Paul's PPP
- Original author(s): Paul Mackerras, based on earlier work by Drew Perkins, Brad Clements, Karl Fox, Greg Christy, and Brad Parker
- Stable release: 2.5.0 / April 4, 2023; 23 months ago
- Repository: github.com/ppp-project/ppp
- Operating system: Linux, Solaris
- Type: Internet
- License: BSD-like licenses. Not all of them apply to all parts of pppd
- Website: ppp.samba.org

= Point-to-Point Protocol daemon =

Point-to-Point Protocol daemon (PPPD) is the daemon that implements Point-to-Point Protocol (PPP). PPP is used to manage network connections between two nodes on Unix-like operating systems. It is configured using command-line arguments and configuration files.

While it has initially been used to manage only dial-up access, it is also used to manage broadband connections such as DSL, if Point-to-Point Protocol over Ethernet (PPPoE) or Point-to-Point Protocol over ATM (PPPoA) is used.

The role of pppd is managing PPP session establishment and session termination.
During session establishment, pppd has the role of:
- Looped link detection: PPP detects looped links using magic numbers. When PPPD sends PPP LCP messages, these messages include a magic number. If a line is looped, the node receives an LCP message with its own magic number, instead of getting a message with the peer's magic number.
- Automatic self configuration: Using Link Control Protocol it has to negotiate protocol features like Address-and-Control-Field-Compression (ACFC), escaped characters, and the compression, encryption (like MPPE) and authentication methods to use.
- Access control and authentication: Using protocols like Challenge-handshake authentication protocol (CHAP) or Password authentication protocol (PAP) it has to provide and check authentication data.
- Layer 3 configuration: If using Internet Protocol Control Protocol (IPCP), it will negotiate or determine IP parameters such as the IP addresses, the maximum transmission unit, and name server addresses. Some versions may also support Internetwork Packet Exchange Control Protocol (IPXCP) and AppleTalk Control Protocol (ATCP) for routing IPX or AppleTalk over the link.
- After negotiation is complete, it has to set up the required network interfaces and routes, so that the connection is run by the kernel.

pppd terminates a PPP link when:
- too many frames with invalid frame check sequence (FCS) field have been received
- the link is considered "idle" (if configured)
- another program or the peer requests link termination.

Some newer versions of pppd are also capable of handling Dial-on-demand routing, where pppd sets up a virtual network, captures the packages it receives and establishes a PPP connection and forwards the captured and not-yet transmitted packages over the link.

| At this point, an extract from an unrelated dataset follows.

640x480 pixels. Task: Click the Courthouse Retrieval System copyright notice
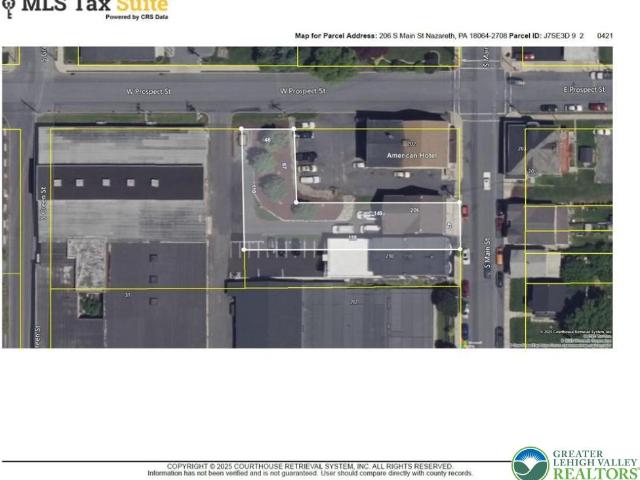tap(310, 467)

==Frontends and configurators==
- kppp – A kde GUI frontend for pppd.
- gnome-ppp – A (discontinued) gnome GUI frontend for WvDial, which in turns depends on pppd.
- pppconfig – It uses the standard ppp configuration files and sets ppp up so that the standard pon and poff commands (to connect and disconnect) and plog (to list the log) can be used to control ppp. It includes modem detection.
- WvDial – A CLI tool which is used for modem initialisation before starting pppd.